Pissarro was particularly keen to have Monet's support for a new idea creating a Société anonyme des peintres, sculpteurs, et graveurs, as he had explained in a recent letter, sort of a commercial association of artisans. Paul Gauguin, Pissarro's new student, a former banker and entrepreneur had suggested the idea, but that was only a rumor of course, no one really knew for sure. Others simply attributed the idea to the critics' recent disdain for their efforts. Nevertheless, Pissarro's desire to stage a sizable show of the group's own work without the involvement of the prestigious but conservative Salon was at its core. It would be the first time that artists in Paris exhibited their art to the public without the intermediary of a jury, but also without the expectation of prizes. Feelings were running high among the artists and arguments at the Riche though short-lived, often spilled into the boulevard, igniting shoving matches and cursing.

Monet slouched against the bench, his body swaying with the train's motion as it clacked along to Paris from Argenteuil.
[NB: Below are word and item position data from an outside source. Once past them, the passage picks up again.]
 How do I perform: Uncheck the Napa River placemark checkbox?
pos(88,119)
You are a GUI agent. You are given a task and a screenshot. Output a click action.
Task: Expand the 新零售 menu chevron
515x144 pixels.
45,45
Fellow passengers would have seen a thirty-three year old man lost in thought, handsome and bearded, in tweed suit and cap staring through the window at the quiet villages drifting by in the night. What they couldn't see was a churlish man frequently possessed by anger, continually critical of himself and others, and often terrorizing his domestic staff. Monet invariably rejected compromise. He had his better moments of course, but life was difficult. His career was erratic and he himself pestered by financial worries spurred by meager commissions, which struggled to support a large family and this year's mounting Christmas bills.

Now things were getting worse. He reached inside his jacket for a newspaper article and unfolding it reread La Presse's harsh review of his group's recent projects: "The scribblings of a child have a naiveté and sincerity that make you smile; the debaucheries of this school are nauseating and revolting." His lips moved inaudibly, "those bastards...idiots."

Originally contemptuous of Pissarro's plan, Monet's finances were becoming desperate and his mood had changed. Perhaps decent money could be made after all, the public was hungry for new work. The idea seemed childish at first, Pissarro was always dreaming up some damned adventure or other. But it was also true, something had to be done about the Salon; the one in 1872 had been a disaster to artists and public alike. Good work, hard work, by both he and his fellows had been left stranded in their studios because committees of pompous, wintry men at the Salon often barred their exhibition. The Salon required that contemporary paintings remain classic in technique, embodying virtue and civic dedication. But what did they know of contemporary art? His mood darkened. These mucosy old connivers were neither interested in the livelihood of aspiring artists nor the new directions of the naturalists Barbizon painters. Certainly not capturing on canvas the appearance of factories, railroads and magnificent steamships from the new industrial era. As even the public knew, those imbeciles had rejected so many artists in the last exhibit that Napoleon III was forced to intercede and required the Salon to hold a separate Salon des Refusés to help the artists market their paintings! But things were changing. France was a phoenix rising from the ashes of her Napoleonic wars...reborn, young, exciting and progressive. Art, any artistic pleasure: poetry, literature, or music he believed should reflect it.

Passengers began to gather their bundles as the train pulled into the station. He removed an old crone's bag from the rack above and mumbled goodbye. Alfred Sisley, a fellow painter of seemingly modest talents, was to meet Monet at the Gare Saint-Lazare in the Eighth Arrondissement. As Monet stepped down from the train, Sisley, in bowler hat and large black coat was already talking: "Did you hear?"